Wow! This book was amazing. A stimulating, historical mystery that kept me questioning right until the very end! Each of the three main characters are likeable, relatable, and intriguing. Molly, the weirdo, who wears her oddities like protective armor, could have strayed into annoying, but never did. I could relate to her “outcast” status at her school, yet she was abnormal in the fact that her father is on death row. Pepper, who is an immigrant from Kuwait, is all heart and funny sarcasm. I will say that his lack luster academic performance got to me a little, but considering his circumstances, it is understandable.

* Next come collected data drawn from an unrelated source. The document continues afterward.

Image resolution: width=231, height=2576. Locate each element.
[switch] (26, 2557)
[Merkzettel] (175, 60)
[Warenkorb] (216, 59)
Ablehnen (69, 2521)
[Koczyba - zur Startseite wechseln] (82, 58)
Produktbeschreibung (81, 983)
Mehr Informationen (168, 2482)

The essays that he writes to get the credits needed for high school graduation are detailed and funny and really show off his personality . . . but suck academically! ? And Ava, the center of all the secrecy, is an inspiring, smart, survivalist. Seriously, by the time I got to the end of the book, my mouth was hanging open and my heart pounding! I have nothing negative to say. I loved this book! I recommend The Arsonist to anyone looking for a unique, historical conundrum. There was some language and teenage sexual jokes, so I would recommend it to slightly more mature teens.